• **REQUIRED TASK 1**
In the Hamlet motifs passage, where does Hamlet urge Ophelia to go?
• **REQUIRED TASK 2**
Rewrite the paragraph of the Hamlet motifs passage that begins "Shattered by his mother's decision" as a short bulleted list that keeps its main facts.
• **REQUIRED TASK 3**
List every section heading that appears in the Hamlet motifs passage.

• **DOCUMENT PASSAGE**
At the end of the play, the rise to power of the upright Fortinbras suggests
that Denmark will be strengthened once again.
Incest and Incestuous Desire
The motif of incest
runs throughout the play and is frequently alluded to by Hamlet and the ghost,
most obviously in conversations about Gertrude and Claudius, the former
brother-in-law and sister-in-law who are now married. A subtle motif of
incestuous desire can be found in the relationship of Laertes and Ophelia, as
Laertes sometimes speaks to his sister in suggestively sexual terms and, at her
funeral, leaps into her grave to hold her in his arms. However, the strongest
overtones of incestuous desire arise in the relationship of Hamlet and
Gertrude, in Hamlet’s fixation on Gertrude’s sex life with Claudius and his
preoccupation with her in general.
Misogyny
Shattered by his
mother’s decision to marry Claudius so soon after her husband’s death, Hamlet
becomes cynical about women in general, showing a particular obsession with
what he perceives to be a connection between female sexuality and moral
corruption. This motif of misogyny, or hatred of women, occurs sporadically
throughout the play, but it is an important inhibiting factor in Hamlet’s
relationships with Ophelia and Gertrude. He urges Ophelia to go to a nunnery
rather than experience the corruptions of sexuality and exclaims of Gertrude,
“Frailty, thy name is woman” (I.ii.146).
Ears and Hearing
One facet of Hamlet’s
exploration of the difficulty of attaining true knowledge is slipperiness of
language. Words are used to communicate ideas, but they can also be used to
distort the truth, manipulate other people, and serve as tools in corrupt
quests for power. Claudius, the shrewd politician, is the most obvious example
of a man who manipulates words to enhance his own power. The sinister uses of
words are represented by images of ears and hearing, from Claudius’s murder of
the king by pouring poison into his ear to Hamlet’s claim to Horatio that “I
have words to speak in thine ear will make thee dumb” (IV.vi.21). The poison
poured in the king’s ear by Claudius is used by the ghost to symbolize the
corrosive effect of Claudius’s dishonesty on the health of Denmark. Declaring
that the story that he was killed by a snake is a lie, he says that “the whole
ear of Denmark” is “Rankly abused. . . .” (I.v.36–38).
Yorick’s Skull
In Hamlet, physical
objects are rarely used to represent thematic ideas. One important exception is
Yorick’s skull, which Hamlet discovers in the graveyard in the first scene of
Act V. As Hamlet speaks to the skull and about the skull of the king’s former
jester, he fixates on death’s inevitability and the disintegration of the body.
He urges the skull to “get you to my lady’s chamber, and tell her, let her
paint an inch thick, to this favor she must come”—no one can avoid death
(V.i.178–179). He traces the skull’s mouth and says, “Here hung those lips that
I have kissed I know not how oft,” indicating his fascination with the physical
consequences of death (V.i.174–175). This latter idea is an important motif
throughout the play, as Hamlet frequently makes comments referring to every
human body’s eventual decay, noting that Polonius will be eaten by worms, that
even kings are eaten by worms, and that dust from the decayed body of Alexander
the Great might be used to stop a hole in a beer barrel.

• **DATA ENTRIES**

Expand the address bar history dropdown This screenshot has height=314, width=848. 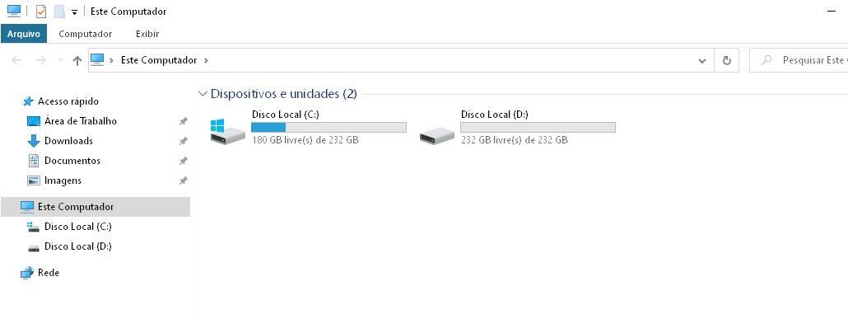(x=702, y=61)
--
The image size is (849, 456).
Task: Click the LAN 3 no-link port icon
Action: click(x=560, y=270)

• **EXERCISE SOLUTION 1**
To a nunnery.

• **EXERCISE SOLUTION 2**
- Hamlet is shattered by his mother's decision to marry Claudius so soon after her husband's death.
- He becomes cynical about women in general and is obsessed with what he sees as a connection between female sexuality and moral corruption.
- This motif of misogyny appears only sporadically, but it strongly inhibits his relationships with Ophelia and Gertrude.
- He urges Ophelia to go to a nunnery rather than experience the corruptions of sexuality.
- He exclaims of Gertrude, "Frailty, thy name is woman" (I.ii.146).

• **EXERCISE SOLUTION 3**
- Incest and Incestuous Desire
- Misogyny
- Ears and Hearing
- Yorick's Skull